THE TASK: Reproduce in full, word for word, the text on the 2006 Costa Rican legislative and municipal elections.

TEXT SHOWN:
──────────
Legislative Assembly
While PLN managed to return as the main political force in the Assembly, PAC become for the first time and till this date second largest political group in the Parliament. PUSC on the other hand, affected by corruption scandals, suffered a humiliating defeat passing from be the first parliamentary party with 19 deputies to only 5. The Libertarian Movement kept its 6 seats while the newly resurrected National Union Party led by former Costa Rican Ombudsman José Manuel Echandi won one only seat for Echandi himself (who later will resign from the party, living it seatless).

Three then regional political parties won one seat each; socialist Broad Front, disable people's right party Accessibility without Exclusion and Christian party National Restoration. Broad Front's seat went for Spanish émigré José Merino and was the return of the Left in the Parliament after one period without representation. The recently founded party Unión for Change made by PLN's dissident Antonio Álvarez Desanti did not won any seat.

By province

Municipal Councils

The elections of municipal councilors of Costa Rica in 2006 were an electoral process held in parallel with the presidential and legislative elections. In them the 495 tenure aldermen and the 495 alternates that conform the 81 Municipal Councils were chosen.
──────────
DATASET CONTENT:

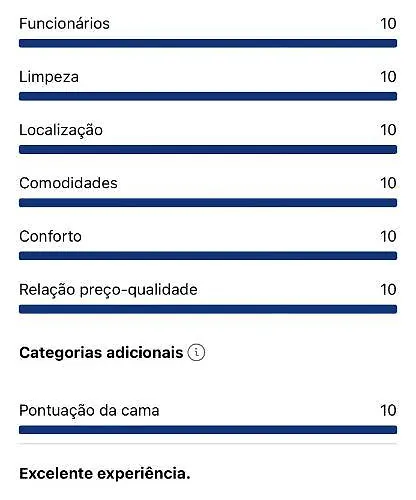Click the score 10 next to Pontuação da cama

[388, 410]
──────────
FINAL RESULT:
Legislative Assembly
While PLN managed to return as the main political force in the Assembly, PAC become for the first time and till this date second largest political group in the Parliament. PUSC on the other hand, affected by corruption scandals, suffered a humiliating defeat passing from be the first parliamentary party with 19 deputies to only 5. The Libertarian Movement kept its 6 seats while the newly resurrected National Union Party led by former Costa Rican Ombudsman José Manuel Echandi won one only seat for Echandi himself (who later will resign from the party, living it seatless).

Three then regional political parties won one seat each; socialist Broad Front, disable people's right party Accessibility without Exclusion and Christian party National Restoration. Broad Front's seat went for Spanish émigré José Merino and was the return of the Left in the Parliament after one period without representation. The recently founded party Unión for Change made by PLN's dissident Antonio Álvarez Desanti did not won any seat.

By province

Municipal Councils

The elections of municipal councilors of Costa Rica in 2006 were an electoral process held in parallel with the presidential and legislative elections. In them the 495 tenure aldermen and the 495 alternates that conform the 81 Municipal Councils were chosen.